O aumento de infectados por DSTs no Brasil

Enviada em 02/10/2017

Durante o século XX, a Revolução Sexual, ocorrida na década de 1960, incentivou a liberdade e contribuiu para a propagação de doenças sexualmente transmissíveis, como a sífilis. Décadas mais tarde, a partir da  descoberta do HIV, vírus da AIDS, houve diversos avanços no tratamento dessas patologias. Esses fatos causaram mudanças que afetam até hoje o comportamento da população quanto às dst’s, que atingem milhares de brasileiros todos os anos.

É certo que o uso de preservativos é indispensável para a prevenção contra infecções sexualmente transmissíveis, porém dados do Ministério da Saúde mostram que mais de 30% dos jovens brasileiros não os utilizam durante as relações, o que está causando um grande aumento no número de infectados. Uma das explicações para isso é a falta de medo dessa população, pois sabem que, caso contraiam alguma doença, terão acesso aos chamados coquetéis e outros medicamentos, como a Penicilina, a fim de se tratarem. Ademais, a atual juventude não teve contato com essas patologias através de pessoas públicas, como era comum nas décadas de 1980 e 1990, quando ídolos como Cazuza e Renato Russo morreram após se contaminarem com o vírus da AIDS.

Não só a falta de medo causa crescimento do número de infectados por dst’s, como também a falta de conscientização. Muitos brasileiros não sabem os riscos que correm ao dispensarem o uso de preservativos nem as consequências geradas por uma doença venérea, como a sífilis, que pode ser transmitida durante relação sexual e de mãe para filho, e a AIDS, que pode levar à morte. Além disso, boa parte da população não faz exames de saúde regularmente, o que contribui para diagnósticos tardios de doenças sexualmente transmissíveis, dificultando seu tratamento.

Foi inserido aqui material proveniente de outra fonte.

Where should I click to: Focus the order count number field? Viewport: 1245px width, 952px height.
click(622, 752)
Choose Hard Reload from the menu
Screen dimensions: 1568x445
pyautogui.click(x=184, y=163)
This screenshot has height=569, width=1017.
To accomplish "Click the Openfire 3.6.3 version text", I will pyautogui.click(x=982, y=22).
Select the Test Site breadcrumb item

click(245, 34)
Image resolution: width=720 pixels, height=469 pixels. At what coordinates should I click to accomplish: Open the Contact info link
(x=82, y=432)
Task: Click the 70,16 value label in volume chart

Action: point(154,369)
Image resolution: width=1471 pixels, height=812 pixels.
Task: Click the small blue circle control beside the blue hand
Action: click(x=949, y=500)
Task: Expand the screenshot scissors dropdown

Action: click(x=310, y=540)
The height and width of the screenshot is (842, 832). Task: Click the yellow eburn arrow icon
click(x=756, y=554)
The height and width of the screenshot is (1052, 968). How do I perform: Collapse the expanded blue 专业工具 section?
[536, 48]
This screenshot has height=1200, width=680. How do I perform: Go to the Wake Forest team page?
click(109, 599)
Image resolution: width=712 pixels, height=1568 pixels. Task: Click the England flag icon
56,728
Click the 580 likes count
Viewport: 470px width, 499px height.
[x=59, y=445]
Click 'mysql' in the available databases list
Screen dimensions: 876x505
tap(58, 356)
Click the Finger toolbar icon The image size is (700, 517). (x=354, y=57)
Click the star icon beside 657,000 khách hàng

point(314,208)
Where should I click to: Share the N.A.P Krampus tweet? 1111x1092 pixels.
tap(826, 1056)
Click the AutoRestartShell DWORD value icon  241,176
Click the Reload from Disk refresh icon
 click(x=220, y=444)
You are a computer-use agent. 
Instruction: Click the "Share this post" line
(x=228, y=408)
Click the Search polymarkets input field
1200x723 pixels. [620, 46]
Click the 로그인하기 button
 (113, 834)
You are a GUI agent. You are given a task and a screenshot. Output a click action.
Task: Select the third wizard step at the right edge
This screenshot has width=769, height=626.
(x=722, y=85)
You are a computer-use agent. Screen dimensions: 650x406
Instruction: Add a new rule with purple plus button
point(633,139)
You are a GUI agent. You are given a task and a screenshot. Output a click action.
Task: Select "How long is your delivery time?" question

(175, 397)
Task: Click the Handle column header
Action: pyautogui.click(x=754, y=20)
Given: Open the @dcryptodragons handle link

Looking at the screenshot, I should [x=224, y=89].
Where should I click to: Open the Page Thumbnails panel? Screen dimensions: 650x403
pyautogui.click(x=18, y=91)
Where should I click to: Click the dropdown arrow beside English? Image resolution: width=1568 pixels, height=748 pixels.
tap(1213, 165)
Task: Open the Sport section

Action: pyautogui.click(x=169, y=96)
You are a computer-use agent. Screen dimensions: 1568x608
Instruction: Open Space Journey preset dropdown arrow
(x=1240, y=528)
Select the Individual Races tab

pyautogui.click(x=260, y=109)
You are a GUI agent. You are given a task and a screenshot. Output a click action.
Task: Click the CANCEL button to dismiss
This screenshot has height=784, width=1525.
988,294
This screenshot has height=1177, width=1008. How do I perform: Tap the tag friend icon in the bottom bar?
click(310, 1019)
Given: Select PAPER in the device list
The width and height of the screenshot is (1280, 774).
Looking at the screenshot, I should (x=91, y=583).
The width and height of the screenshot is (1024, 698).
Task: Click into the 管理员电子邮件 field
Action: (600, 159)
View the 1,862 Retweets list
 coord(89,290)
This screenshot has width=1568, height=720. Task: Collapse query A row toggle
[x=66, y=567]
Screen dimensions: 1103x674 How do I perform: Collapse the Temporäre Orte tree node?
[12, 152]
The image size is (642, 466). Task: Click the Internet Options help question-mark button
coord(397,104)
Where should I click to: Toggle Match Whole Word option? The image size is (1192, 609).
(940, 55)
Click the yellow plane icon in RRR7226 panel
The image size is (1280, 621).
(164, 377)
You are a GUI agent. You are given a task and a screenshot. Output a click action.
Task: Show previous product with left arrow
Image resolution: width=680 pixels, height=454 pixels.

O aumento de infectados por dst’s é um problema de saúde pública no Brasil e, portanto, medidas devem ser tomadas. Dessa forma, é preciso que o Ministério da Saúde, em parceria com as escolas e unidades básicas de saúde, promova palestras voltadas para toda a população, especialmente adolescentes, e ministradas por equipes multiprofissionais, com sexólogos, médicos, enfermeiros e psicólogos a fim de informar a população sobre os riscos de contração de patologias como sífilis, gonorréia e aids, e da importância da prevenção. Assim sendo, os brasileiros terão outro comportamento em relação às infecções sexualmente transmissíveis, ficando mais atentos e cuidadosos com sua saúde e contribuindo para a melhora do cenário atual desse grave problema de saúde pública.